Training provided to our staff reflects statutory requirements and also their real-life experience with clients. The City and Guilds course above is provided for staff who are already providing support to clients living with dementia so that discussions in the class are based on real experiences and there is an opportunity to put things into practise. Recent Care Professionals who have attended this course recently have told us

I found this very beneficial…. I now understand more about what our clients are going through, why they do the things they do and why and how we can help them more to feel reassured. A brilliant course to take…well worth going the extra mile.’

‘Got a lot of awareness and benefit around recognising unmet needs which has made quite a difference for my relationships with clients. I also felt it beneficial to have the space to discuss situations and scenarios that develop. A very good course’

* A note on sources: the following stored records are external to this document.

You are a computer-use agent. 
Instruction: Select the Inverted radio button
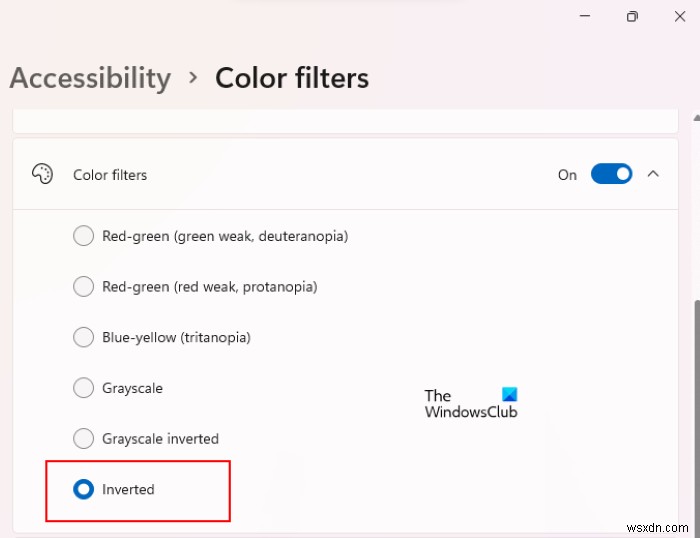pos(84,489)
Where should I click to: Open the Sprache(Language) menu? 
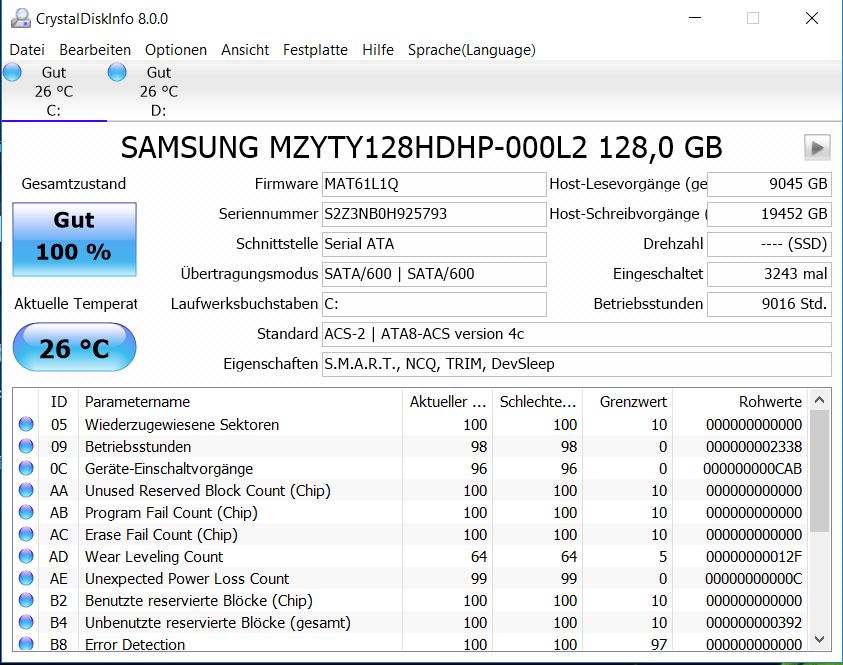coord(471,49)
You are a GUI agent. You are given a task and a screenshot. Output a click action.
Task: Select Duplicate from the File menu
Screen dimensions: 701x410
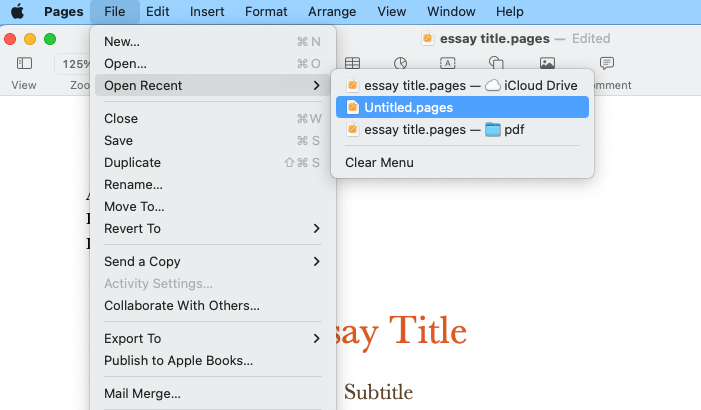pyautogui.click(x=132, y=162)
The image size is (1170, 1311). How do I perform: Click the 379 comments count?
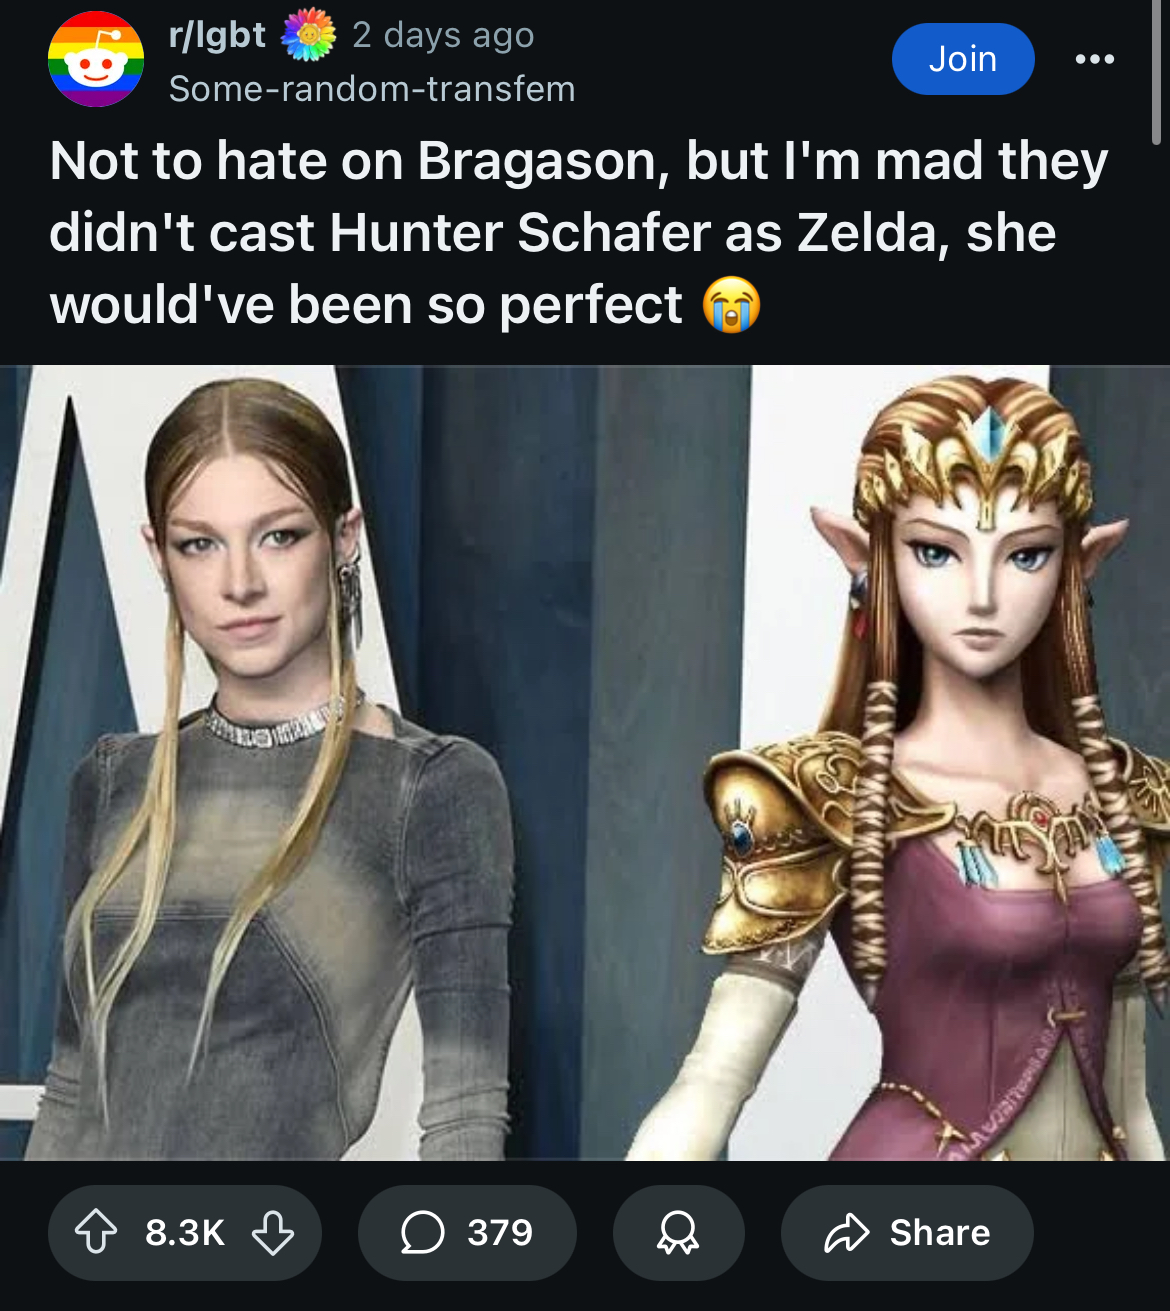click(500, 1232)

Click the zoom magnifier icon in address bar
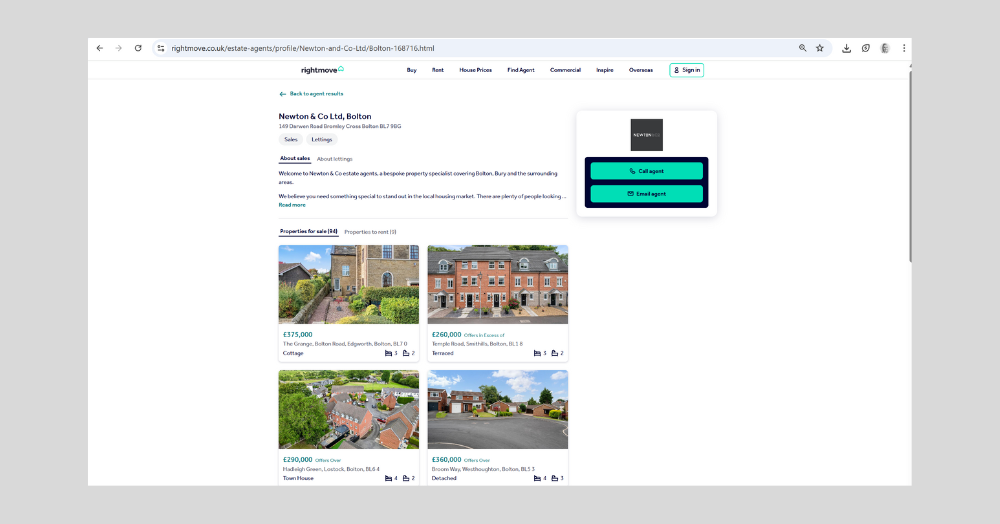802,48
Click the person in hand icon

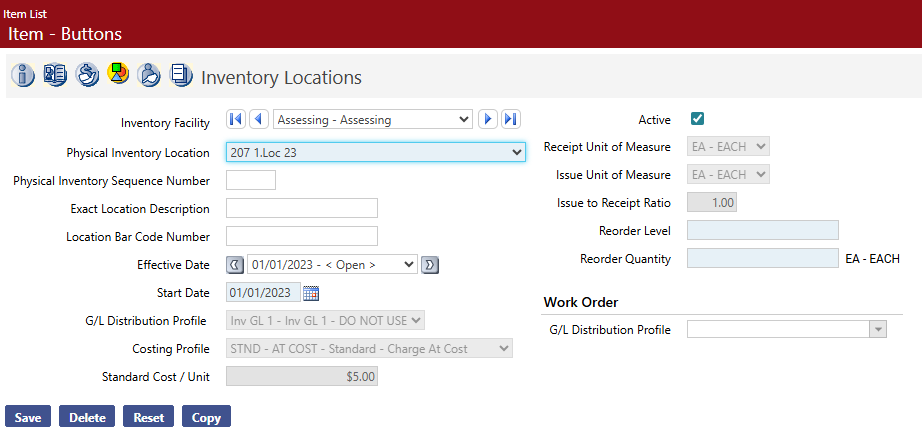click(149, 75)
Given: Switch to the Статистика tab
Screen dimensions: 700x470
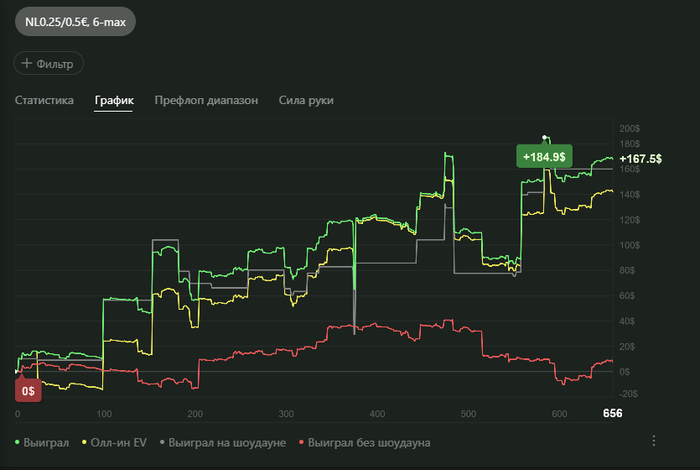Looking at the screenshot, I should (44, 101).
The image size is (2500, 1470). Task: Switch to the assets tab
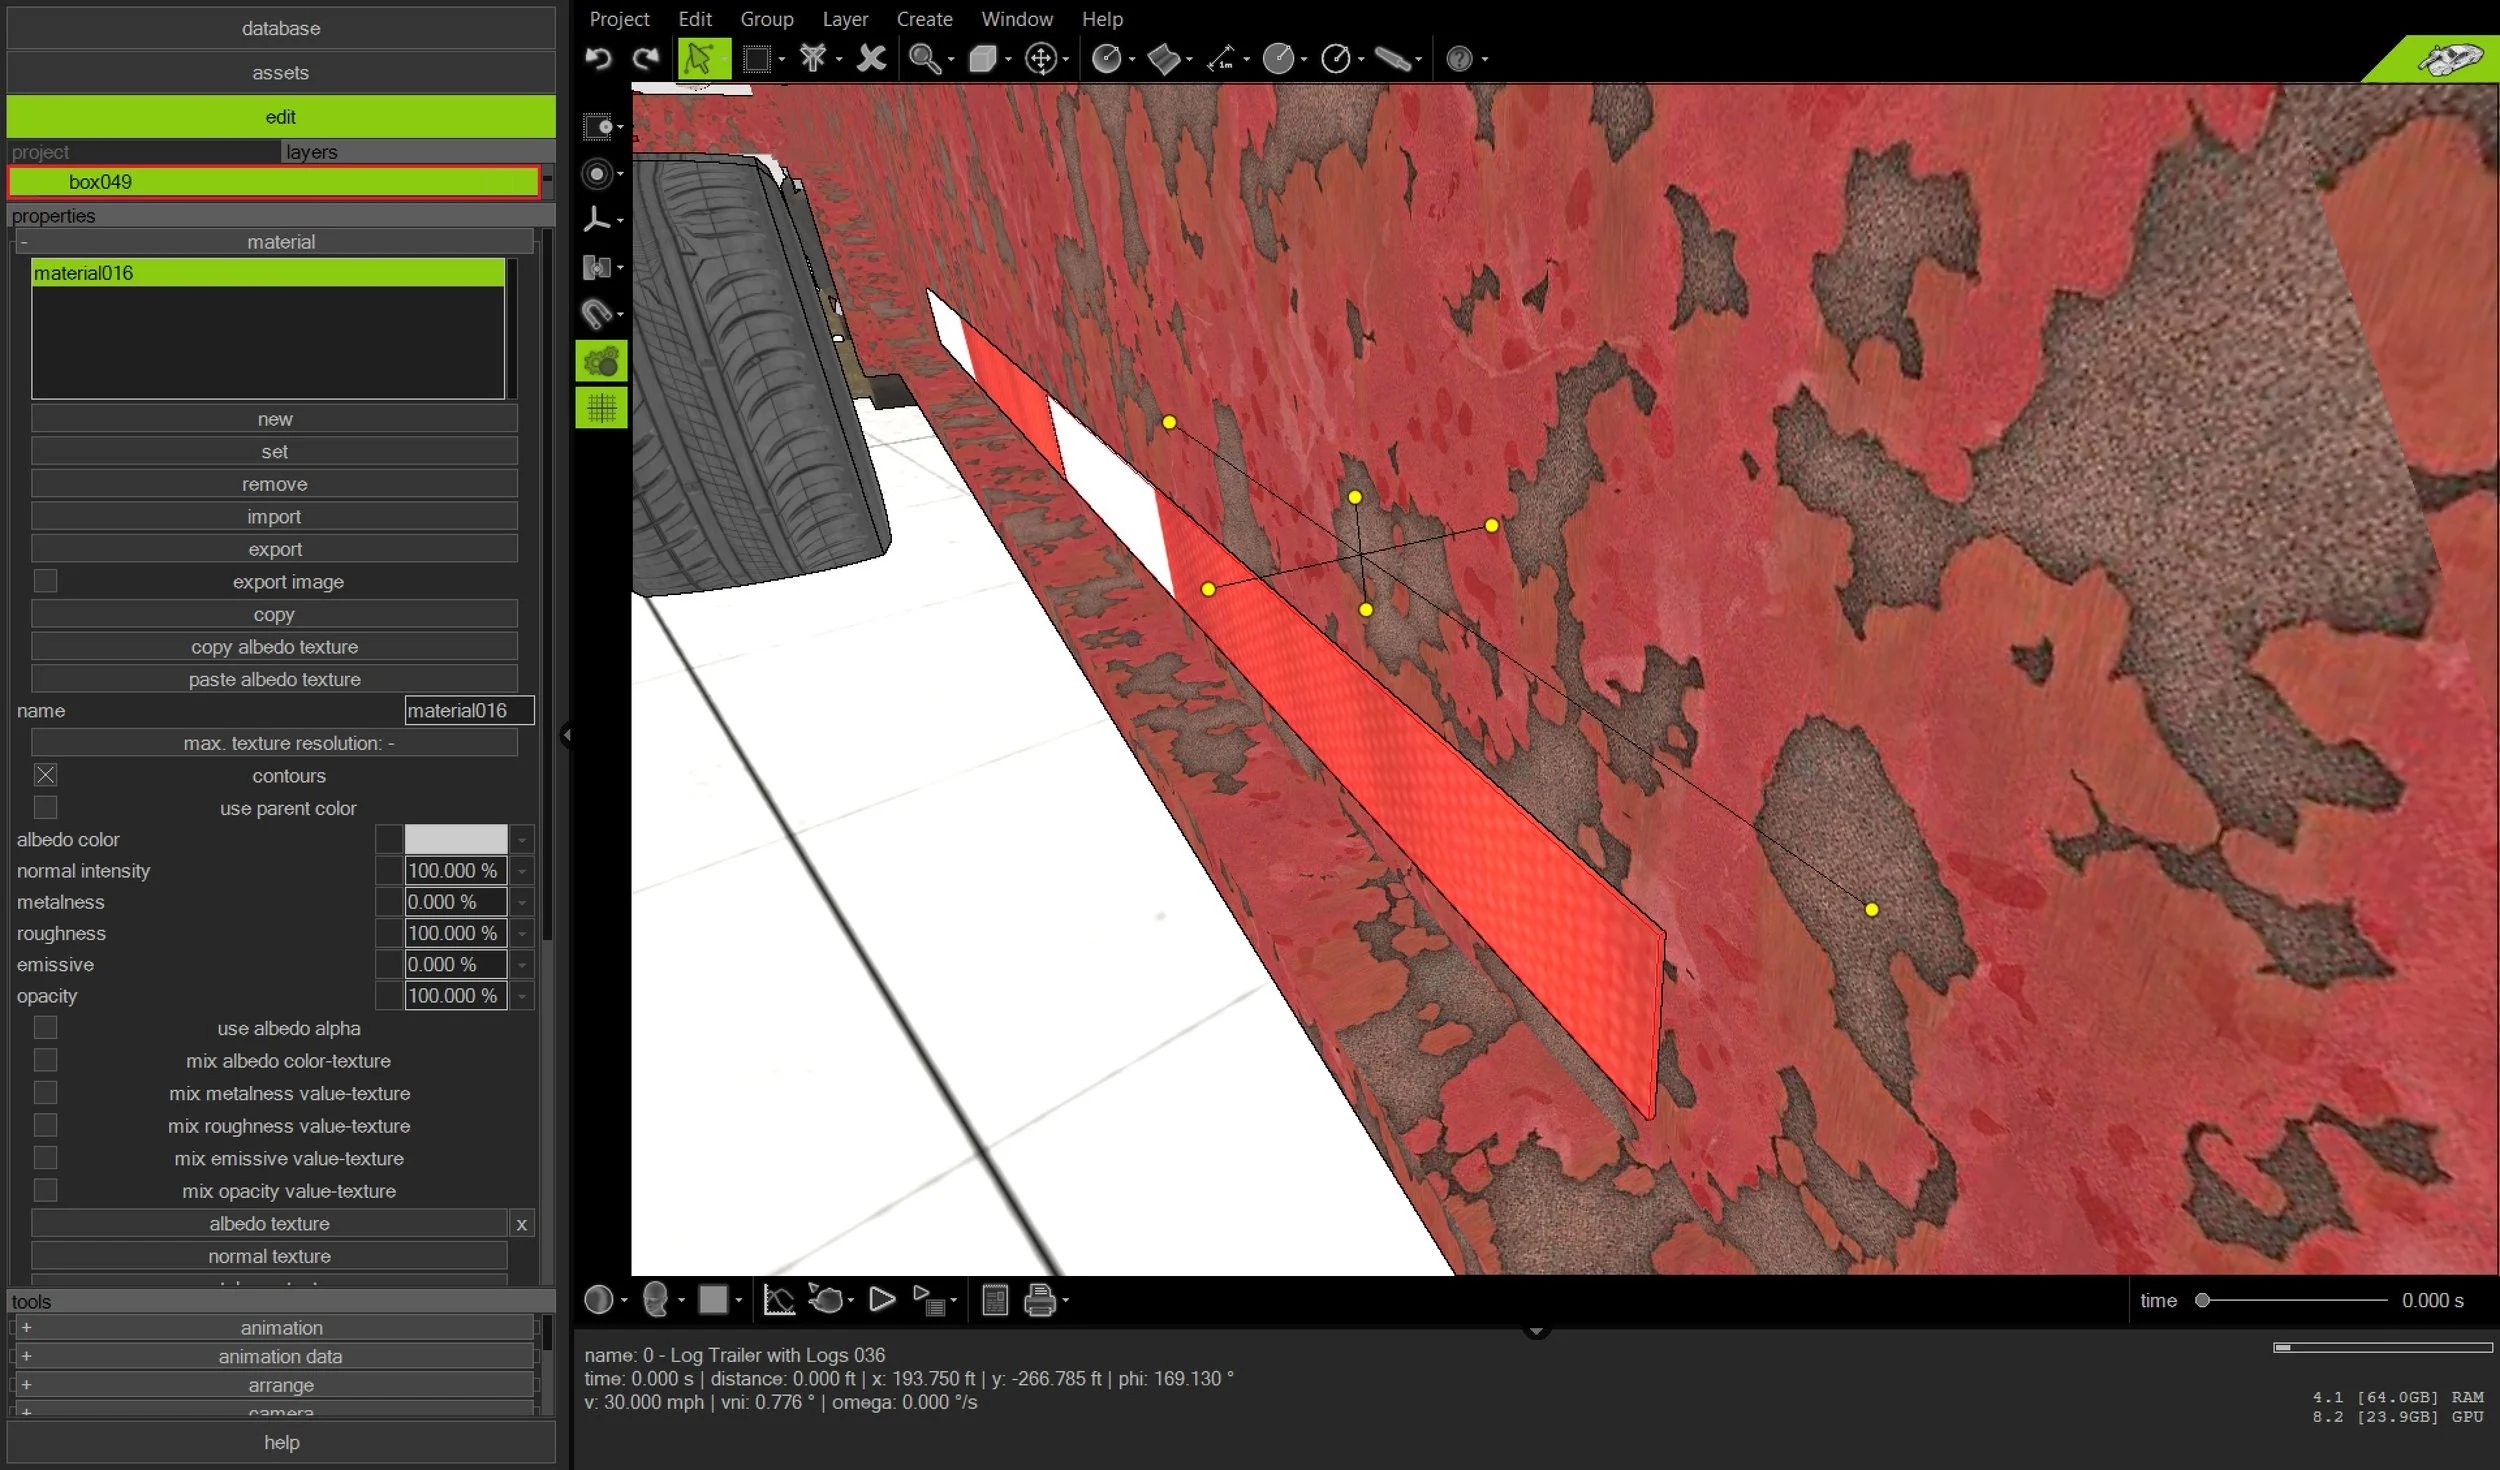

I thoroughly enjoyed taking part in the Dementia training. The knowledge I have gained has helped me to understand so much more about the different types of Dementia. It has also made a difference when i support my clients, by understanding their day-to-day life and how we overcome certain situations together. This has been a huge benefit for both my clients and me as a caregiver.’

I think the course was really beneficial in so many ways especially as we learnt about all the different types of dementia and behaviour differences, I found I could relate these to my clients and it helped me knowing how I could deal with different situations and other approaches. It was really helpful to discuss everything together and the real life stories on the video’s were especially helpful

Final thoughts

When I walk around

When I walk around, don’t tell me to come and sit down.

Walk around with me. It may be because I am hungry, thirsty, need the toilet. Or maybe I just need to stretch my legs.

When I call for my mother (even though I’m ninety!) don’t tell me she has died. Reassure me, cuddle me, ask me about her. It may be that I am looking for the security that my mother once gave me.

When I shout out please don’t ask me to be quiet…… or walk by. I am trying to tell you something, but have difficulty in telling you what. Be patient. Try to find out. I may be in pain.

When I become agitated or appear angry, please don’t reach for the drugs first. I am trying to tell you something. It may be too hot, too bright, too noisy. Or maybe it’s because I miss my loved ones. Try to find out first.

When I don’t eat my dinner or drink my tea, it may be because I have forgotten how to. Show me what to do, remind me. It may be that I just need to hold my knife and fork, I may know what to do then.

When I push you away while you’re trying to help me wash or get dressed, maybe it’s because I have forgotten what you have said. Keep telling me what you are doing over and over. Maybe others will think you’re the one that needs the help!

With all my thoughts and maybes, perhaps it will be you who reaches my thoughts, understands my fears, and will make me feel safe. Maybe it will be you who I need to thank.

If only I knew how.

(author unknown)

This poem really reiterates the essence of understanding behavioural expression, identifying the unmet needs and endeavouring to try and meet the unmet need in some way.